The reason for this lack of support is simple. For all the scorching
rhetoric coming from the Open Source community defending the viability
of Open Source and GPL as a development platform, when it came to
spending money, investors and corporate CEOs agreed with Craig Mundie — even
CEOs “committed” to Linux.

In some ways, Eazel represented the toughest financial proposition
in Open Source. It was going to be very expensive to build and very
inexpensive to distribute over thousands of desktops. One reason that Linux has
done better in the server market than elsewhere is that server software is
relatively inexpensive to develop and server farms are somewhat difficult to set
up. This means that costs can be contained and there is a visible, if thin,
revenue stream to be had from systems integration and support services. By
contrast, Eazel looked like an expensive proposition to be supported by virtually
no visible revenue. It was a great idea and a bad business.

Despite that fact, industry leaders should have tried to figure out
a way to keep the Eazel project alive. They will regret its passing.

Microsoft correctly believes that the key to its success in the
future is retaining ownership of the desktop. It plans to offer a rich variety
of services for handheld devices that are effectively extensions of its
desktop offerings. Applications drive the marketplace. Without a
presence on the desktop, it will be hard for independent handheld device
hardware and software developers to resist working with Microsoft. Whatever
Eazel’s direct financial prospects, the company represented a potential
alternative for application software developers and handheld vendors. Without that
alternative, many of these commercial developers may have little choice
but to work with Microsoft.

Unfortunately, this was the one moment when the marketplace was
ready for a Linux desktop.

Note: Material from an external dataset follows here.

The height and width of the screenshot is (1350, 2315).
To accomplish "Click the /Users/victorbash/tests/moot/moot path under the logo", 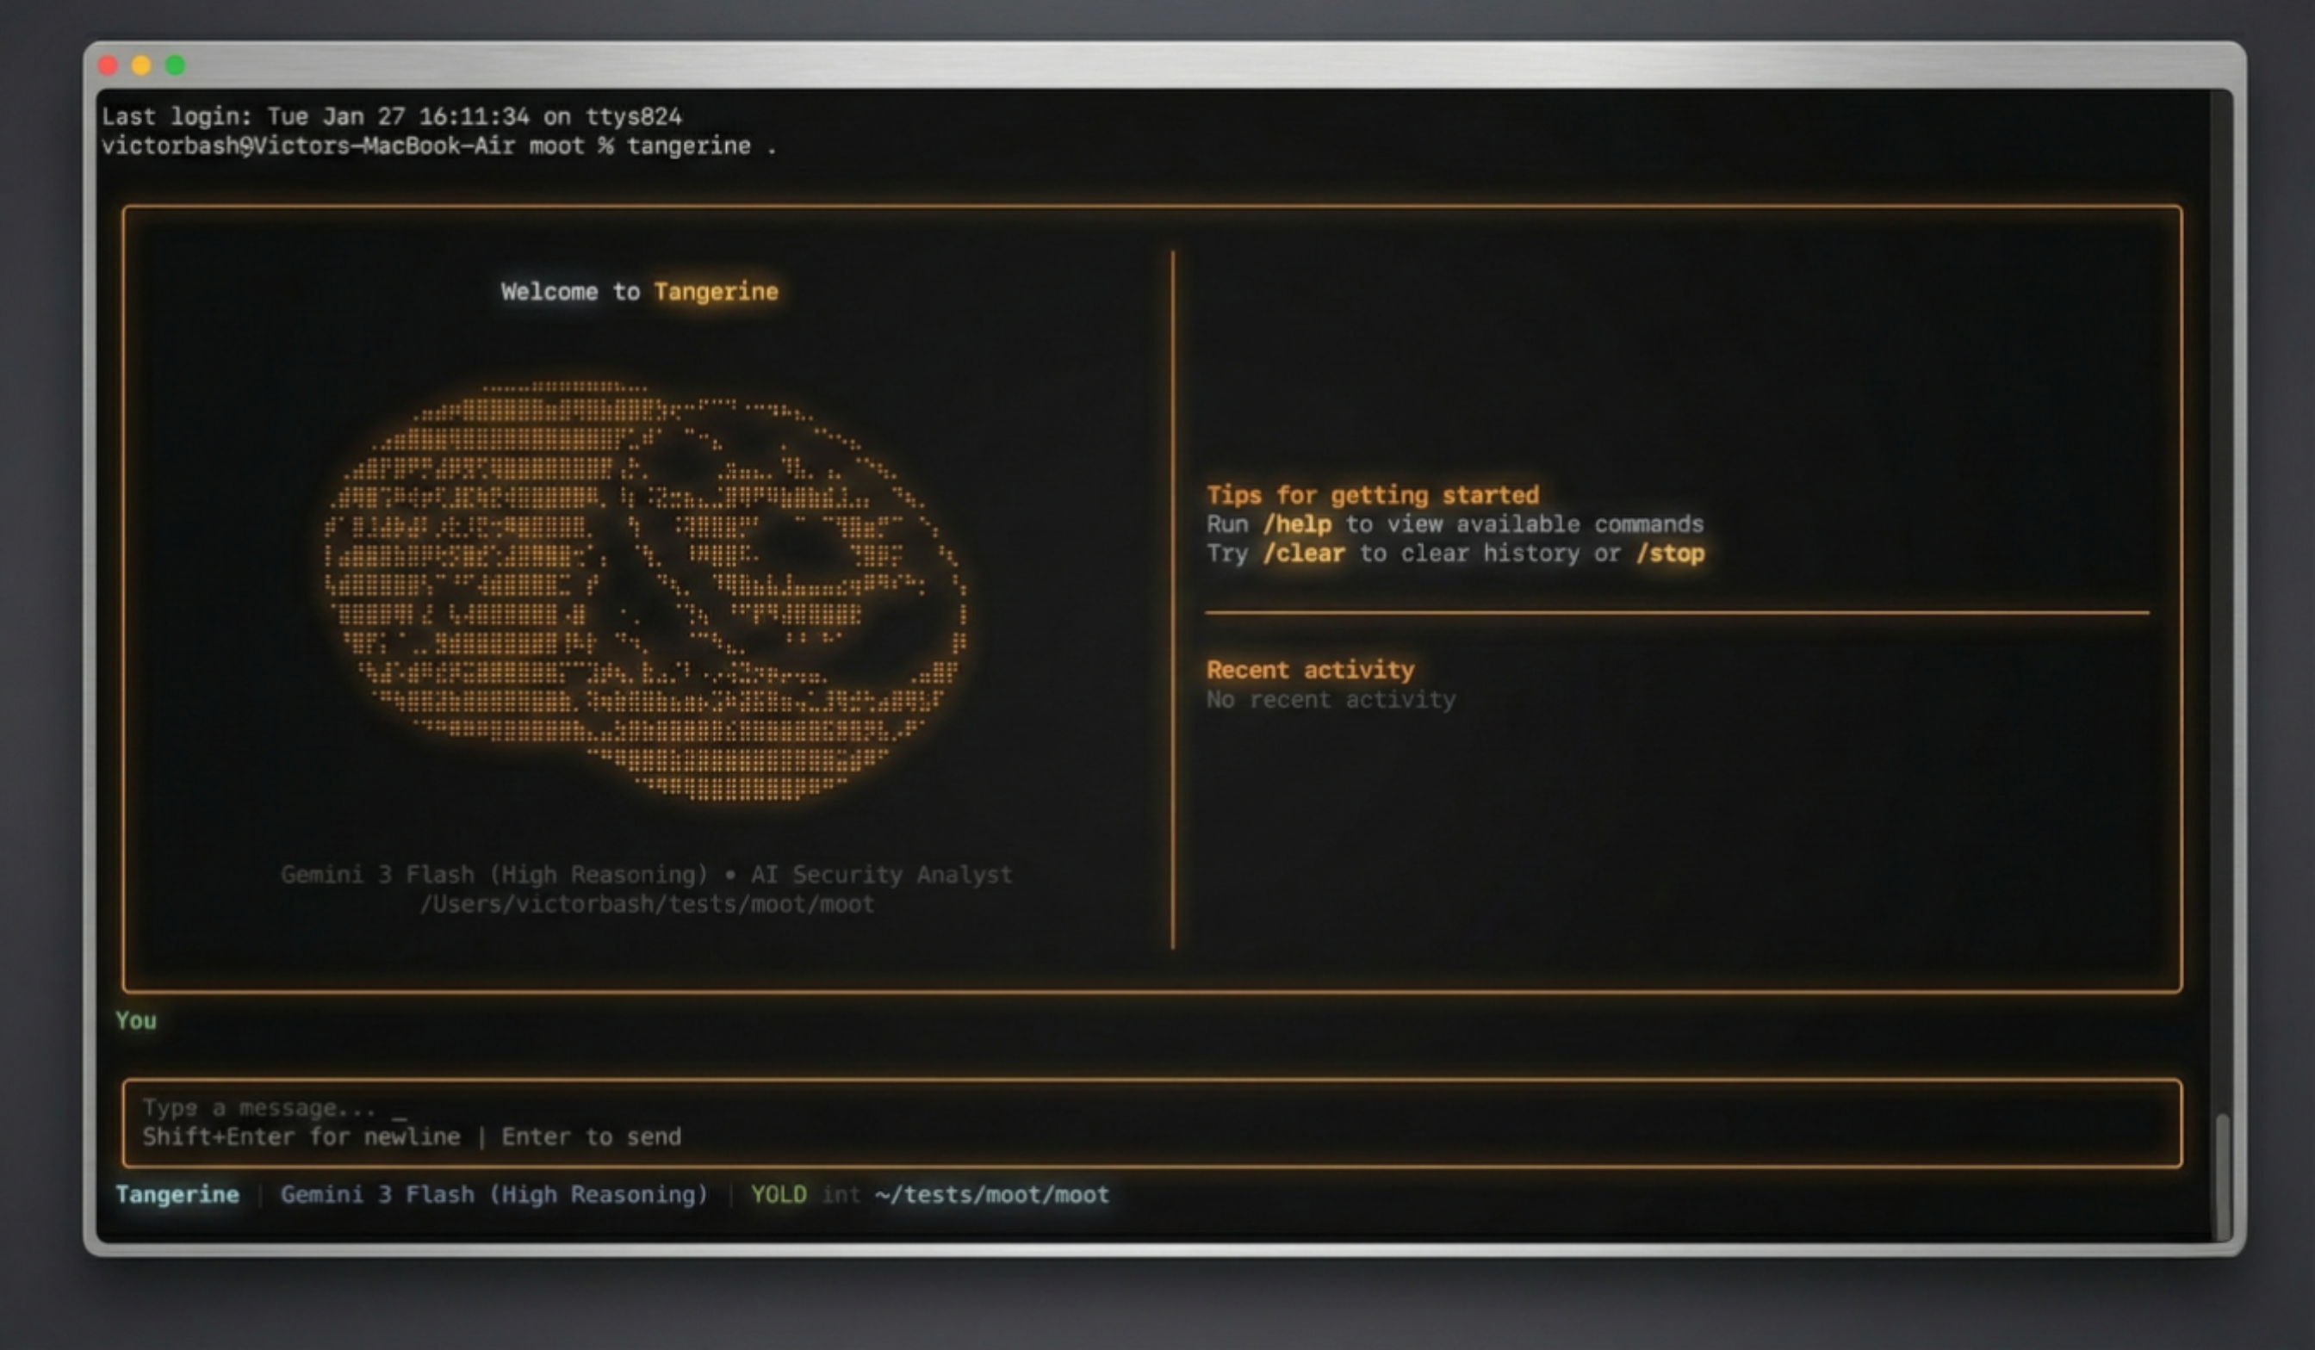I will 647,905.
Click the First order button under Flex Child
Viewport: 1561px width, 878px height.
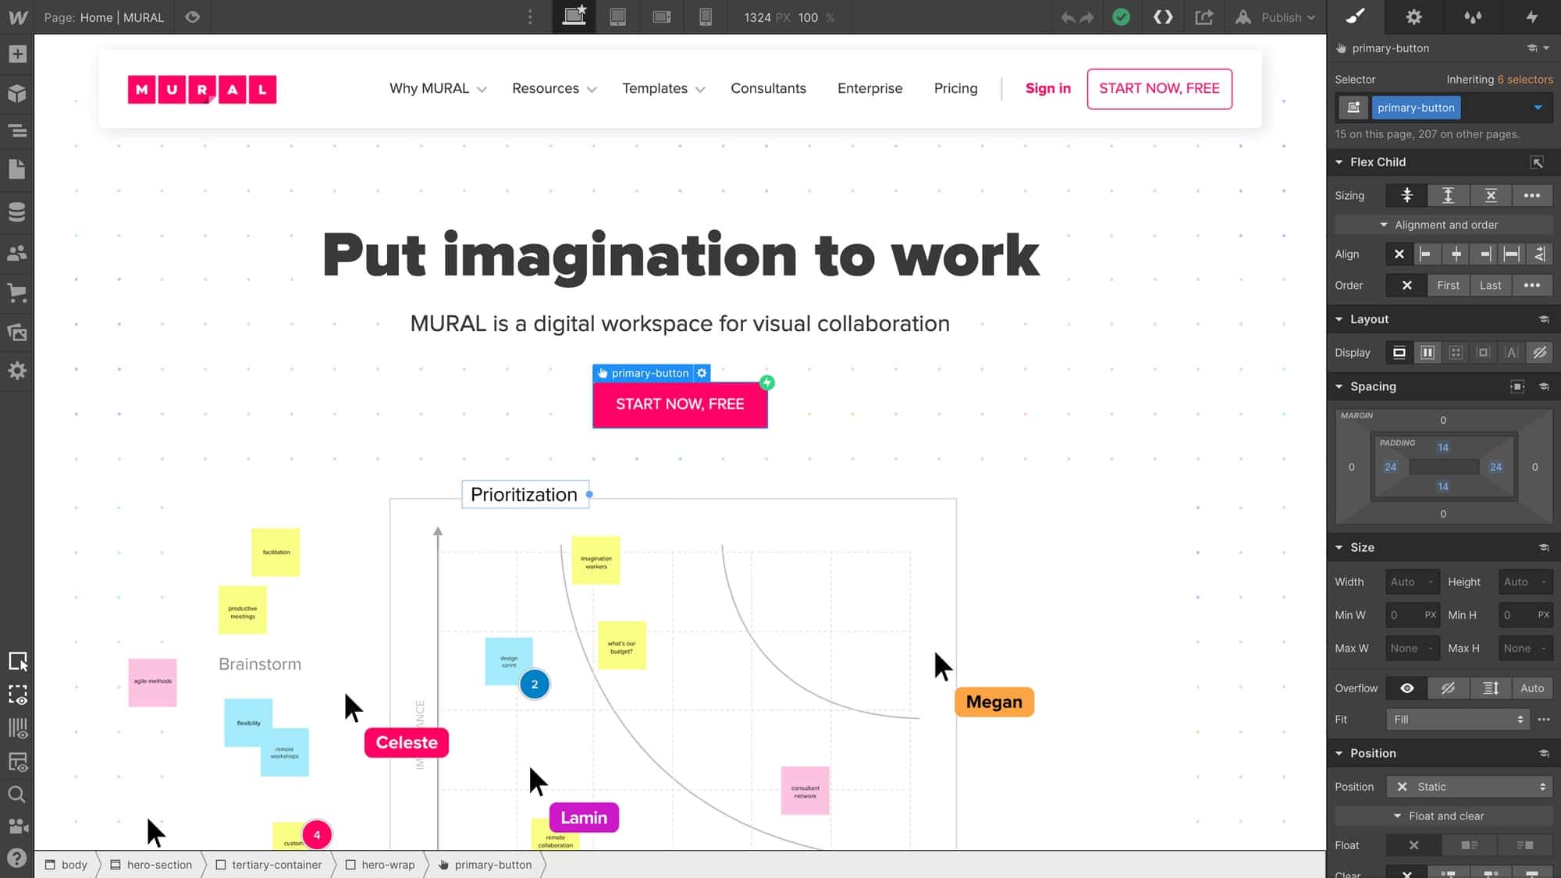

Corporate IT managers have been deeply disturbed
by Microsoft’s transition from a sales to a rental model. Companies worry
that the .Net initiative means they will no longer be able
to control costs by postponing software upgrades during economic
downturns. Ceding control of the software means companies may be faced with
upgrading their hardware to meet Microsoft’s schedule, rather than their own.
Linux currently holds roughly 2% of the desktop market. If there was ever a
moment when Linux could make a run at the desktop market, this was it.

Too bad.

Tech writers such as LinuxPlanet columnist Kevin Reichard have suggested that we
write off Linux
on the desktop, more or less permanently. Linux
cheerleaders, including me, have suggested that Open Source and Linux can survive
quite nicely in a market consisting of corporate servers and communications
devices.

There are two things wrong with that assessment. First, it trashes
Linux’s original champions. Linux began as a hobbyist tool and a desktop
alternative. Writing off the desktop means writing off the energy of all those
developers who may not be nearly as interested in writing cool Internet protocol applications.

In addition there’s disturbing evidence that the back office may not
be a safe harbor for Open Source development. While Linux has developed
into a robust platform that outperforms Microsoft server products, the
combined market for Linux and Unix servers actually shrunk 2% over the
last quarter. In addition, Dell, IBM and Sun Microsystems are taking an
increasingly large share of this shrinking market. The good
news is that many of these servers are running Linux. The bad news is
that, with these three companies owning a combined 86% of the Linux/Unix
server market, the Open Source community and its corporate representatives
have found themselves in a very poor position to dictate standards or to
create viable independent businesses.

Is all this just tough luck — or is it a bad business model?